“I do it all by hand—all the beading, lace appliqués, all that,” says Breadman. “And I consider that couture. Couture is just basically French for ‘sewing.’ That’s all it really is. But it’s also about very expensive fabrics and attention to detail. A lot of care goes into it. And it’s very time-consuming. My corsets are all done by me, by hand. So I do consider myself a couturier, in that sense.”

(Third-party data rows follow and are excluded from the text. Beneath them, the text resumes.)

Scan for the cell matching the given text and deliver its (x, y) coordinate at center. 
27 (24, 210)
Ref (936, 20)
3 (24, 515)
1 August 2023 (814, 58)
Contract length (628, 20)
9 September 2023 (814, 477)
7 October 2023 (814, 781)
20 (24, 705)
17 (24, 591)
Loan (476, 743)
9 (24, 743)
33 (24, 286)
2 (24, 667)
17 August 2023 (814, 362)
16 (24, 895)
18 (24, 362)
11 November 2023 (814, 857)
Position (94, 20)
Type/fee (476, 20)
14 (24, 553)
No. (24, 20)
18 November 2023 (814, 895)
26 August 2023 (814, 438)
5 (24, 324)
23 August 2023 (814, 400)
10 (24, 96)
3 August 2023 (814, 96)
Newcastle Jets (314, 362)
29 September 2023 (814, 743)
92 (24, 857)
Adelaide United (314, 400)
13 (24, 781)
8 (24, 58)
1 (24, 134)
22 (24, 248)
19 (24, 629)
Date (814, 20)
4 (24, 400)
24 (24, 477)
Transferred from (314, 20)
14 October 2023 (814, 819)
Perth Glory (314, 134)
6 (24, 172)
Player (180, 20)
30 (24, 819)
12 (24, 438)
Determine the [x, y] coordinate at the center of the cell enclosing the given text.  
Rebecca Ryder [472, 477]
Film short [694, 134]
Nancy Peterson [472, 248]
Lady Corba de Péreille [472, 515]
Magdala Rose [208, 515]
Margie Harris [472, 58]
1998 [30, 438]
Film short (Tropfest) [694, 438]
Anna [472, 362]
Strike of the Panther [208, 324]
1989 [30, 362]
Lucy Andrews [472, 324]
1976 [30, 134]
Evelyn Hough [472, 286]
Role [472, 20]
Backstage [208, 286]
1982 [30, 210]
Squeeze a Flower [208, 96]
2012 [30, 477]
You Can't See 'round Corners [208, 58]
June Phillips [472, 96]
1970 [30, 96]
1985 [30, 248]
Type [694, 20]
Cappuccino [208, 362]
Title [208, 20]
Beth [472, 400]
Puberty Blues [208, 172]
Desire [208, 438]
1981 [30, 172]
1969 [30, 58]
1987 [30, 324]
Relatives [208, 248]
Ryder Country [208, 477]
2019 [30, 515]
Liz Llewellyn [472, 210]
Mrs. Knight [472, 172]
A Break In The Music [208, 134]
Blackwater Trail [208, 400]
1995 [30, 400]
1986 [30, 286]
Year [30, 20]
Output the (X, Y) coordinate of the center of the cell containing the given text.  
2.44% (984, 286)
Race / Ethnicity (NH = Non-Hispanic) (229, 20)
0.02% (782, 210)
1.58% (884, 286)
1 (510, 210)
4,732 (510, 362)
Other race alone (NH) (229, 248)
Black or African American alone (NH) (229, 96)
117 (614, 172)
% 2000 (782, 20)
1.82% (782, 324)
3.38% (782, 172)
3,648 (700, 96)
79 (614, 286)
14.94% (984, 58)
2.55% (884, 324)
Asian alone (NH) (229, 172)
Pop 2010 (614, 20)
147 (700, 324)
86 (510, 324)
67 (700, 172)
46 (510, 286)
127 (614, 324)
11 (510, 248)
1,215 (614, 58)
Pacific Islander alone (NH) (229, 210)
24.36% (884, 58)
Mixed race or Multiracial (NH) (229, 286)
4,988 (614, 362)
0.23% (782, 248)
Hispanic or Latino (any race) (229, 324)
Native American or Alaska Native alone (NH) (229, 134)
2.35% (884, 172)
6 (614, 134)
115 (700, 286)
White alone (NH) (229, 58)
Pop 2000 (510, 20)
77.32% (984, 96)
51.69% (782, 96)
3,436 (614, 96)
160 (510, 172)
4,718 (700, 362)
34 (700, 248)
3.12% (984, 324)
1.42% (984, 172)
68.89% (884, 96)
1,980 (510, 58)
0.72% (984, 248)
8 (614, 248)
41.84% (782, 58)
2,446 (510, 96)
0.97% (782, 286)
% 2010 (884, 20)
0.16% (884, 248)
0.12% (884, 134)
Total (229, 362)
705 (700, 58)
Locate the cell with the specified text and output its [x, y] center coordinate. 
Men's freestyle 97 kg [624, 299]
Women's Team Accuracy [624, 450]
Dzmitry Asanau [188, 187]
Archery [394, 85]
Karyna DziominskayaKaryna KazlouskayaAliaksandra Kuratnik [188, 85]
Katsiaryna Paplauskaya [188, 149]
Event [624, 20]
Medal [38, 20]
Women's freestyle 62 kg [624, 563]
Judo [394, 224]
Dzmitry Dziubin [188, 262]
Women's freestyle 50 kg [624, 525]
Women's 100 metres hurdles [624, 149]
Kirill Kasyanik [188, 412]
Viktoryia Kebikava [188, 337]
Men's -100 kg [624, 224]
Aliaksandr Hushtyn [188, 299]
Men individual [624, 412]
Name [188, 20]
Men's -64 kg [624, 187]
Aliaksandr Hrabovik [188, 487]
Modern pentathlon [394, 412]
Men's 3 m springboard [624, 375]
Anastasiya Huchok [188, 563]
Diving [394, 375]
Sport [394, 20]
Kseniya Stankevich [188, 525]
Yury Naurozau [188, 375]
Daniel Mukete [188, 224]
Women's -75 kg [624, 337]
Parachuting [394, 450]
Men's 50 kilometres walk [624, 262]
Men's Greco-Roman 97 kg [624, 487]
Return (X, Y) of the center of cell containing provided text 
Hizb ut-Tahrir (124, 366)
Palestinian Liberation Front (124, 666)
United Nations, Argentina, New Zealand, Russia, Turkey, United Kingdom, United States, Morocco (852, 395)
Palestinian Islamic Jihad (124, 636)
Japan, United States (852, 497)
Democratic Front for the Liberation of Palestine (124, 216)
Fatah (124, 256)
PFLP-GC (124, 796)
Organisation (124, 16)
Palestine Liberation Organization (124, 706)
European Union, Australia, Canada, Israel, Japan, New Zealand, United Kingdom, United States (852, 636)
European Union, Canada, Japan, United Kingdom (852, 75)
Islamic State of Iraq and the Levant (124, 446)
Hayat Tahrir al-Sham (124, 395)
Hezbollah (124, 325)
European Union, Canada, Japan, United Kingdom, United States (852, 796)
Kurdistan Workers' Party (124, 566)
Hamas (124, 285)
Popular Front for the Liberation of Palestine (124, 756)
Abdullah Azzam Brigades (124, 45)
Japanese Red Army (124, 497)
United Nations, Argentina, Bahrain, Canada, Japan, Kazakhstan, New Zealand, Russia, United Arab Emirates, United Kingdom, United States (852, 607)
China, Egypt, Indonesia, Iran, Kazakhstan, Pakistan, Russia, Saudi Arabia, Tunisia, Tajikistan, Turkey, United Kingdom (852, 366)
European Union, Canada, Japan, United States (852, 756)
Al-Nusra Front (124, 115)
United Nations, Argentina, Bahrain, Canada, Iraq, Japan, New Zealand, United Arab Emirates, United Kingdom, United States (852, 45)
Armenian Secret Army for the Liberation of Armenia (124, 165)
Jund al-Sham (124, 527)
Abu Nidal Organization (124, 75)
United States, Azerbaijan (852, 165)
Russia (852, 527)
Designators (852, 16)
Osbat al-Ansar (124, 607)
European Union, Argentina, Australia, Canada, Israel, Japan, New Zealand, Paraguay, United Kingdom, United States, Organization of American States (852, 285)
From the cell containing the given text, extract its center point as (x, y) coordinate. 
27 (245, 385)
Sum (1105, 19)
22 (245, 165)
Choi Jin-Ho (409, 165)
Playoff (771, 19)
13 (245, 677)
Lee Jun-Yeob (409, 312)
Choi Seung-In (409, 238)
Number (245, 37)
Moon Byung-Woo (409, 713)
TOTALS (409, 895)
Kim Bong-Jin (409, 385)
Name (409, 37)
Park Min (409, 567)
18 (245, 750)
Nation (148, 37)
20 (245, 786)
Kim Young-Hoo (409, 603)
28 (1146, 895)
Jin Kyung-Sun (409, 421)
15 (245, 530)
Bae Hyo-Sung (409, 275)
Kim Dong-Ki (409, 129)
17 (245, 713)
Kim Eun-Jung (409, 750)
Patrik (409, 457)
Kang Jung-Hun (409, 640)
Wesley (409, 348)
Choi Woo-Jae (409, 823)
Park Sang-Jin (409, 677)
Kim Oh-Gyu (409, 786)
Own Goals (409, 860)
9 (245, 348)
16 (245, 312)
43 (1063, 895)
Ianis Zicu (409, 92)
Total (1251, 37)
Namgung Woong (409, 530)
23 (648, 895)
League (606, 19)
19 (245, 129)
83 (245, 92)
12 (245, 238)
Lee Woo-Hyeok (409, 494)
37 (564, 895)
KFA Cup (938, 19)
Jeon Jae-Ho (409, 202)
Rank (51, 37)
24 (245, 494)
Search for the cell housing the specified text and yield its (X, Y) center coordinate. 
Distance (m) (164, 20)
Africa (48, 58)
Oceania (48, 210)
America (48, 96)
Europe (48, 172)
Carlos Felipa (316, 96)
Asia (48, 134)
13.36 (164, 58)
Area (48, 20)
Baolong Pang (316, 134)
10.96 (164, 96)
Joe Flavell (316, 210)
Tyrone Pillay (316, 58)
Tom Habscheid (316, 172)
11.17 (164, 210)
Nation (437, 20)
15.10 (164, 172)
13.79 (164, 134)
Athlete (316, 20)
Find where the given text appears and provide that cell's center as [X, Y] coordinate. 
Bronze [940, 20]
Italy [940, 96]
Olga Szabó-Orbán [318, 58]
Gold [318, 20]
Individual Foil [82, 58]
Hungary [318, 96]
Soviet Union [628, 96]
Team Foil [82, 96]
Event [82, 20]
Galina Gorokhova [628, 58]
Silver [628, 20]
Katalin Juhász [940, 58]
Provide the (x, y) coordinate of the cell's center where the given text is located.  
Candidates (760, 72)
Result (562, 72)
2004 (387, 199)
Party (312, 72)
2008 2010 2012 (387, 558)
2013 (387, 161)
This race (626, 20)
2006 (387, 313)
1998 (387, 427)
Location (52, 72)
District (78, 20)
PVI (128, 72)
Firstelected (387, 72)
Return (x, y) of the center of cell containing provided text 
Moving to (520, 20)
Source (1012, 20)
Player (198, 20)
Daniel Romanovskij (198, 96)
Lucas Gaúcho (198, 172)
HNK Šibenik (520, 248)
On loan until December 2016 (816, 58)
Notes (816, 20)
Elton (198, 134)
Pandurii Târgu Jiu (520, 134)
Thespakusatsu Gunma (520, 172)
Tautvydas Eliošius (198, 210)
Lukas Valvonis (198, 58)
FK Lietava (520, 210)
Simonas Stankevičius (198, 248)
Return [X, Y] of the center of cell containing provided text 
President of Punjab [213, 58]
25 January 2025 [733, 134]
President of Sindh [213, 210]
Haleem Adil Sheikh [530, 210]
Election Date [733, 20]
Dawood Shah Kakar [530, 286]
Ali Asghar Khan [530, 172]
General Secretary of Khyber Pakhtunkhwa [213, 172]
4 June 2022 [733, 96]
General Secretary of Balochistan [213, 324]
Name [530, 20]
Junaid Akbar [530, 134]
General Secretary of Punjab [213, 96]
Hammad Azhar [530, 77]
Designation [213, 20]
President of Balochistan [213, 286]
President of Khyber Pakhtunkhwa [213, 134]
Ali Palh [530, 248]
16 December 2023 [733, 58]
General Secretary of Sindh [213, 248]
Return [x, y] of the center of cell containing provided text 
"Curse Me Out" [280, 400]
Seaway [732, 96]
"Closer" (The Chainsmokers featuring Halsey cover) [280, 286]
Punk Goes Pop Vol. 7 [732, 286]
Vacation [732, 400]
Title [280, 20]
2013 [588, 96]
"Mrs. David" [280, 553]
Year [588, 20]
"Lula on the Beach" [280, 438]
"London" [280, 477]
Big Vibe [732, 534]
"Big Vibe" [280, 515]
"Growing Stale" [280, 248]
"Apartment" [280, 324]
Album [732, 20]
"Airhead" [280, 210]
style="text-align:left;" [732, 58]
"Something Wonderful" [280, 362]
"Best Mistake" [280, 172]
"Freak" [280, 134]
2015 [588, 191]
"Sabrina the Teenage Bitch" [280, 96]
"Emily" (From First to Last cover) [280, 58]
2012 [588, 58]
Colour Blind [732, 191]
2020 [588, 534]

As such, Breadman has a bit of a bee in her bonnet when similarly named lines take the easy way out. “They might only be T-shirt makers—it’s not couture at all,” she says. “It’s just mass printing, and they slap the word ‘couture’ on the end of their name. Often I wonder if they even know what ‘couture’ means.” And if they do know, do they even care? Until another trendy fashion word appears—and “bespoke” is barreling down the tracks—there’s every chance that “couture” will suffer the same fate as that other French goodie, “champagne.”
“The problem with ‘couture’ is that if you leap to the defense of the word, people will perceive you as some horrible elitist,” says Doonan, who leaps nonetheless.
“The value of the couture comes from the fact that it preserves the notion of craft in fashion,” he says. “It’s not the fact that it’s a bunch of rich ladies hurling money at the Paris collections. And it’s not the fact that the misuse of the word is blurring the distinction between a dress from Strawberry that’s $19.99 and one that’s $40,000. I don’t care about any of that.
“Crafts are holy,” Doonan continues. “I feel exactly the same way about couture as I do [about] old hippies in Big Sur making tooled leather belts or American Indians making beautiful blankets. Exactly the same reverence should be attached [to couture]. Not because it’s posh. Not because it’s expensive. But because it’s done by hand, and it’s a dying art.”